» **OBIETTIVO**: Riporta per intero le righe a partire da quella che contiene "How do I perform: Close" e terminando con quella che contiene "click(x=86, y=281)", estremi inclusi. Sposta di -144 ogni coordinata presente nelle risposte.

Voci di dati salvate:
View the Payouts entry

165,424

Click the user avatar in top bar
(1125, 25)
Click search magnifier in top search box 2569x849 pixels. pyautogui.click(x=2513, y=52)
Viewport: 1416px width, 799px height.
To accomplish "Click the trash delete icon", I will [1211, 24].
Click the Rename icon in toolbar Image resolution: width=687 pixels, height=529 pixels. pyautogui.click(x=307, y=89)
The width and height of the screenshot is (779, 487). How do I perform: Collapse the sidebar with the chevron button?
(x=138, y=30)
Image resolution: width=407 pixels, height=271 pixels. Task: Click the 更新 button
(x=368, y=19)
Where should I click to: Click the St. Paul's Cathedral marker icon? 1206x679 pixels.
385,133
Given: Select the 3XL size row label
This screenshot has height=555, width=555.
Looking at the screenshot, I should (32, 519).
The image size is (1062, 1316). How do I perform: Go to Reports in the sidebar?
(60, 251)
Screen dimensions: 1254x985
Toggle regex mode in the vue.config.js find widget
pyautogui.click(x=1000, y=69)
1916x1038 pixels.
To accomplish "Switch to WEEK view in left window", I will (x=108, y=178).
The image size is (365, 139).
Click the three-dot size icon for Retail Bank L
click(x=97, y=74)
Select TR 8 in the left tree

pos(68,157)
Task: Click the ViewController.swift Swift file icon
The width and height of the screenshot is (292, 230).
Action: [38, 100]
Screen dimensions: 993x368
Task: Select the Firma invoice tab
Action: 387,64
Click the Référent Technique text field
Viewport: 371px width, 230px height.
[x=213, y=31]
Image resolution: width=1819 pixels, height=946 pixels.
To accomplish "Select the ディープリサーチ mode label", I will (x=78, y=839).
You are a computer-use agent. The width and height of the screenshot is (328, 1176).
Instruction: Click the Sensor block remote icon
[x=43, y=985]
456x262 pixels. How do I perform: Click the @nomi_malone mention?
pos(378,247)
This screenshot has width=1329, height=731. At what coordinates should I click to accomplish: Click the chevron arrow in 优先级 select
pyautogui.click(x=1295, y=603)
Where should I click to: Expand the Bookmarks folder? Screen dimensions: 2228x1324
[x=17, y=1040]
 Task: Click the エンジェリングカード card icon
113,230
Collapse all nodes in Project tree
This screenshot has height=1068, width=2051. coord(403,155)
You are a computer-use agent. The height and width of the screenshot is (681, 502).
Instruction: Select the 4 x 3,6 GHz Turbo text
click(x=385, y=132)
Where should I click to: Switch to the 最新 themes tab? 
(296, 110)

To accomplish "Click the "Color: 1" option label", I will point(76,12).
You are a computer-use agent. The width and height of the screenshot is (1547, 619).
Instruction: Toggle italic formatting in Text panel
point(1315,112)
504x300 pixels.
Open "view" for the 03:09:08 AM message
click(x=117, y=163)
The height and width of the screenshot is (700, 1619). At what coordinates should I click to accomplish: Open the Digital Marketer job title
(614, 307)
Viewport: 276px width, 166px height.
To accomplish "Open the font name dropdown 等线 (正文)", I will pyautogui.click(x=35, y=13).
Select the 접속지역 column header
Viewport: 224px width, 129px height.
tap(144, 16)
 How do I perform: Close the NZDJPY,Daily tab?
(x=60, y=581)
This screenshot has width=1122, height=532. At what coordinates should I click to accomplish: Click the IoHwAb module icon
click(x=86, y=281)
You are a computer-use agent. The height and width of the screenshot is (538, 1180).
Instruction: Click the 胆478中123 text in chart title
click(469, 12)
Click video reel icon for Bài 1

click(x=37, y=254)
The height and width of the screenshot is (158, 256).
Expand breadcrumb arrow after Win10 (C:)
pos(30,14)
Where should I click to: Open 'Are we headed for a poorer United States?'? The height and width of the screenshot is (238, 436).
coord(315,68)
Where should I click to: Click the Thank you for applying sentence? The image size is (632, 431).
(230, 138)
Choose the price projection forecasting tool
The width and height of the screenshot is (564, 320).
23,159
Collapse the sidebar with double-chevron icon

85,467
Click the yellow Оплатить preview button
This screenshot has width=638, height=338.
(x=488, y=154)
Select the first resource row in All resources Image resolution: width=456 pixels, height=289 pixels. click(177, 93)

» **SOLUZIONE SVOLTA**:
 How do I perform: Close the NZDJPY,Daily tab?
(x=-84, y=437)
This screenshot has width=1122, height=532. At what coordinates should I click to accomplish: Click the IoHwAb module icon
click(x=-58, y=137)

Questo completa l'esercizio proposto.